Raffington Event ist der Name des titelgebenden Detektivs, eines bedächtig durch die Landschaften schwankenden Helden, der hier in zehn sehr individuellen Kurzkrimis ermittelt. Der Auftakt, „Jim“, führt den Leser in eine nahe Vergangenheit, mutmaßlich die 1960er Jahre, als Ufos und die mutmaßlichen Entführungen treusorgender Familienväter noch ein heißdiskutiertes Thema in den Medien waren. Ein solcher Vater wird entführt, und während die Polizisten sehr schnell sicher sind, dass Aliens die Täter seien (und damit jegliche Investigationen unnötig), sucht Raffington Event nach weiteren Spuren. Was für ein glücklicher Zufall, dass der vermisste Jim durch die extraterrestrische Zwangsreise seinem Haftbefehl wegen illegaler Einwanderung entgeht. Wie sorgfältig dahindrapiert die ufologische Fachliteratur auf dem Wohnzimmertisch erscheint. Wie unwahrscheinlich, dass die in den Vorgartenrasen gebrannten Kreise aussehen, als hätte etwa der Sohn den Schneidbrenner aus dem Gartenschuppen verwendet. Andreas lässt Raffington Event ermitteln, und zwar gründlicher als die Polizei, aber die Schlussfolgerungen lässt er die Leser selbst treffen. Die Auflösung in diesem stummen Comic erfolgt nicht mit dem Holzhammer, sondern lässt Fragen offen, inwiefern die Ehefrau und Auftraggeberin von Raffington Event anfangs nur Krokodilstränen weint oder nur der Sohn in das Verschwinden des Vaters einbezogen ist. Wie schon in Rork und Capricorn stellt Andreas hier mehr Fragen an den Leser als er ihm Antworten bietet.

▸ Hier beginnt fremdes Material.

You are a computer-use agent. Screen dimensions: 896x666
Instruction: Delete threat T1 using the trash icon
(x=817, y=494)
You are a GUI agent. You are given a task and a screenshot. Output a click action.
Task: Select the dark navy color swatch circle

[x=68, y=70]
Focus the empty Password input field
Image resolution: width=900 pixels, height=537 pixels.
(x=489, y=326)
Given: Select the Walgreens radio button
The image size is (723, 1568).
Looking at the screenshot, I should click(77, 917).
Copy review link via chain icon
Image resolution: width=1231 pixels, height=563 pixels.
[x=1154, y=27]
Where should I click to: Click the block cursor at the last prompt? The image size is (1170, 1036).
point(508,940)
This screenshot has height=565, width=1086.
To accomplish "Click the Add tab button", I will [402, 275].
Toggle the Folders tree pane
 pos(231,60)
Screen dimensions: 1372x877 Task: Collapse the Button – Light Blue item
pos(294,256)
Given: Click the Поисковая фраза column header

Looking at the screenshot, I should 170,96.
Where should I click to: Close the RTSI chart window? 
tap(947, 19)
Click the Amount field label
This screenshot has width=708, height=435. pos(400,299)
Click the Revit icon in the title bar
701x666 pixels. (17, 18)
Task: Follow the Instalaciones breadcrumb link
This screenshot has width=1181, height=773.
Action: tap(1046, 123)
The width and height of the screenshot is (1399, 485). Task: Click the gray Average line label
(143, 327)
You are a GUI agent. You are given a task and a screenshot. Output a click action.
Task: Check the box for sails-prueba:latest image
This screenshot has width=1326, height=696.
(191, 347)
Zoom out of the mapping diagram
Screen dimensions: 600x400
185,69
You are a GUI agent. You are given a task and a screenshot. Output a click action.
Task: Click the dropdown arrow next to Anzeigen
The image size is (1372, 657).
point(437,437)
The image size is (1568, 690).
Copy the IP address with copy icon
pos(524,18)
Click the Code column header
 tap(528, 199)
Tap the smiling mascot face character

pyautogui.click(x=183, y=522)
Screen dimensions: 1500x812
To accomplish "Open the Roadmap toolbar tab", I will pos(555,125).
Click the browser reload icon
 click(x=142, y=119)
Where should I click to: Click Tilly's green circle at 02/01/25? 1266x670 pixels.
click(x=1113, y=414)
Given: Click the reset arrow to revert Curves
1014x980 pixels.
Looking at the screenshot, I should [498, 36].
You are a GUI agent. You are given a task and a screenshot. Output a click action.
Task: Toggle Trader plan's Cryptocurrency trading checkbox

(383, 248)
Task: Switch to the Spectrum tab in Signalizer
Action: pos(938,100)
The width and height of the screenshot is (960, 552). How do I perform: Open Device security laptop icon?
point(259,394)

Die Geschichten in Raffington Event sind stilistisch höchst unterschiedlich: Arbeitet Andreas in dem stummen Comic „Jim“ noch mit groben Rasterpunkten zur Graustufenskalierung, sind die anderen Geschichten koloriert und nicht stumm. „Kid“ ist eine Geschichte um einen Jungen, der so flapsig spricht, dass es den Detektiv ständig aufregt: „Mein Alter ist futsch.“ – und Raffington Event korrigiert: „Ich habe meinen Vater verloren.“ Da die Handlung sich in der Nacht abspielt, sind die Figuren nur als schwarze Schemen zu erkennen. In „Warum hier? Warum ich?“ sehen wir 59 Panels, die allesamt nur das sich im Gespräch wandelnde Gesicht des Titelhelden zeigen. Die Handlung erschließt der Leser sich somit nur aus der Mimik und den Textboxen.
Andreas hat in Cromwell Stone, Rork und Capricorn, die von Schreiber & Leser zuletzt neu aufgelegt worden sind, spektakulär mit der Seitenarchitektur experimentiert. Die Kurzdistanz, wie er sie in den Horror-Kriminalgeschichten von Raffington Event versucht, kommt ihm fast noch mehr entgegen, weil er seine Vielseitigkeit noch konsequenter umsetzen kann. Die Geschichten sind zeichnerisch hinreißend und erzählerisch fesselnd – die Lektüre der Comics von Andreas ist ein besonderes Moment in der Lektürebiografie eines Comiclesers, auf jeden Fall in meiner persönlichen.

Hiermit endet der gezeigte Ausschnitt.